— Your task —
Could you write out the records below exactly, without omitting a line?

— Working data —
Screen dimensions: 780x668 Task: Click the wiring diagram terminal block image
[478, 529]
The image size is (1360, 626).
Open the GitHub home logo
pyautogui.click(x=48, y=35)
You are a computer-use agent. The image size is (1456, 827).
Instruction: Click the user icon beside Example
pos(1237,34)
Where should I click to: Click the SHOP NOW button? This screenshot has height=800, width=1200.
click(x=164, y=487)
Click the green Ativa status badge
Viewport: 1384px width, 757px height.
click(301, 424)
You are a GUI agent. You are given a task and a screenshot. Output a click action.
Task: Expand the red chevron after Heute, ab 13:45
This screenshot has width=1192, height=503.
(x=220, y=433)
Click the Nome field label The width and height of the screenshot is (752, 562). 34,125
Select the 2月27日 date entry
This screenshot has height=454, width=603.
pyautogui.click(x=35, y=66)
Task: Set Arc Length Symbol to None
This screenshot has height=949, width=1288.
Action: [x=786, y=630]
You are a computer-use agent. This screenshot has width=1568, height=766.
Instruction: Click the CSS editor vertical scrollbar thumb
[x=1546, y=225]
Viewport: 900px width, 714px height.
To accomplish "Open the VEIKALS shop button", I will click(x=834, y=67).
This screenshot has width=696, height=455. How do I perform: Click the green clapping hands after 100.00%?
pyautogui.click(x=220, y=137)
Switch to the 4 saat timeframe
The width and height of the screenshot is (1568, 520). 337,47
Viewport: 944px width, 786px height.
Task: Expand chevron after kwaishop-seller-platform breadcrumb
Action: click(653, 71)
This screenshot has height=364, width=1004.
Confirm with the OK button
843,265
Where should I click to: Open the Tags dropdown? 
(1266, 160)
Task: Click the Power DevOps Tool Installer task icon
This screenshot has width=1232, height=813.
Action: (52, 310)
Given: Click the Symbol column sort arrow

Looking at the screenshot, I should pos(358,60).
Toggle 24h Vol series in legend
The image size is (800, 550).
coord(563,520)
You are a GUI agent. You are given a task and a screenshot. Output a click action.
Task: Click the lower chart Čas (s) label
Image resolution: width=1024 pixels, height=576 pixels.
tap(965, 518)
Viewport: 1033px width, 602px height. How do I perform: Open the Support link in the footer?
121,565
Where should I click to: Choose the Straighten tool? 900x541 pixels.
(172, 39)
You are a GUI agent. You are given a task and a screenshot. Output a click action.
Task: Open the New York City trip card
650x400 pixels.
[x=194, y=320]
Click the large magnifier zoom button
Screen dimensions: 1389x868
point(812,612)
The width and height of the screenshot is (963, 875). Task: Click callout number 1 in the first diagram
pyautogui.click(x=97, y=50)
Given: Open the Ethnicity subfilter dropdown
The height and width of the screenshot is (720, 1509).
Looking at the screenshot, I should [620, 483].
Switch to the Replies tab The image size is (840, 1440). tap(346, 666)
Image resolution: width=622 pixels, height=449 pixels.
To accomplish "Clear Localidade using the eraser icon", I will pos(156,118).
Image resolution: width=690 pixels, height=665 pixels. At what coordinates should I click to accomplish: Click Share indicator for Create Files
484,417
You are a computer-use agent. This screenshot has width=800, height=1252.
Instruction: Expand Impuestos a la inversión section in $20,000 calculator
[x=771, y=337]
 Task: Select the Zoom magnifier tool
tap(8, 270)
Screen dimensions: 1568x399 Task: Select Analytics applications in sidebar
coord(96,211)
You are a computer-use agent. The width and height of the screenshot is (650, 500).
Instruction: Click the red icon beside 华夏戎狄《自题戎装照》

— Solution to this problem —
Screen dimensions: 780x668 Task: Click the wiring diagram terminal block image
[478, 529]
The image size is (1360, 626).
Open the GitHub home logo
pyautogui.click(x=48, y=35)
You are a computer-use agent. The image size is (1456, 827).
Instruction: Click the user icon beside Example
pos(1237,34)
Where should I click to: Click the SHOP NOW button? This screenshot has height=800, width=1200.
click(x=164, y=487)
Click the green Ativa status badge
Viewport: 1384px width, 757px height.
click(301, 424)
You are a GUI agent. You are given a task and a screenshot. Output a click action.
Task: Expand the red chevron after Heute, ab 13:45
This screenshot has width=1192, height=503.
(x=220, y=433)
Click the Nome field label The width and height of the screenshot is (752, 562). 34,125
Select the 2月27日 date entry
This screenshot has height=454, width=603.
pyautogui.click(x=35, y=66)
Task: Set Arc Length Symbol to None
This screenshot has height=949, width=1288.
Action: [x=786, y=630]
You are a computer-use agent. This screenshot has width=1568, height=766.
Instruction: Click the CSS editor vertical scrollbar thumb
[x=1546, y=225]
Viewport: 900px width, 714px height.
To accomplish "Open the VEIKALS shop button", I will click(x=834, y=67).
This screenshot has width=696, height=455. How do I perform: Click the green clapping hands after 100.00%?
pyautogui.click(x=220, y=137)
Switch to the 4 saat timeframe
The width and height of the screenshot is (1568, 520). 337,47
Viewport: 944px width, 786px height.
Task: Expand chevron after kwaishop-seller-platform breadcrumb
Action: click(653, 71)
This screenshot has height=364, width=1004.
Confirm with the OK button
843,265
Where should I click to: Open the Tags dropdown? 
(1266, 160)
Task: Click the Power DevOps Tool Installer task icon
This screenshot has width=1232, height=813.
Action: (52, 310)
Given: Click the Symbol column sort arrow

Looking at the screenshot, I should pos(358,60).
Toggle 24h Vol series in legend
The image size is (800, 550).
coord(563,520)
You are a GUI agent. You are given a task and a screenshot. Output a click action.
Task: Click the lower chart Čas (s) label
Image resolution: width=1024 pixels, height=576 pixels.
tap(965, 518)
Viewport: 1033px width, 602px height. How do I perform: Open the Support link in the footer?
121,565
Where should I click to: Choose the Straighten tool? 900x541 pixels.
(172, 39)
You are a GUI agent. You are given a task and a screenshot. Output a click action.
Task: Open the New York City trip card
650x400 pixels.
[x=194, y=320]
Click the large magnifier zoom button
Screen dimensions: 1389x868
point(812,612)
The width and height of the screenshot is (963, 875). Task: Click callout number 1 in the first diagram
pyautogui.click(x=97, y=50)
Given: Open the Ethnicity subfilter dropdown
The height and width of the screenshot is (720, 1509).
Looking at the screenshot, I should [620, 483].
Switch to the Replies tab The image size is (840, 1440). tap(346, 666)
Image resolution: width=622 pixels, height=449 pixels.
To accomplish "Clear Localidade using the eraser icon", I will pos(156,118).
Image resolution: width=690 pixels, height=665 pixels. At what coordinates should I click to accomplish: Click Share indicator for Create Files
484,417
You are a computer-use agent. This screenshot has width=800, height=1252.
Instruction: Expand Impuestos a la inversión section in $20,000 calculator
[x=771, y=337]
 Task: Select the Zoom magnifier tool
tap(8, 270)
Screen dimensions: 1568x399 Task: Select Analytics applications in sidebar
coord(96,211)
You are a computer-use agent. The width and height of the screenshot is (650, 500).
Instruction: Click the red icon beside 华夏戎狄《自题戎装照》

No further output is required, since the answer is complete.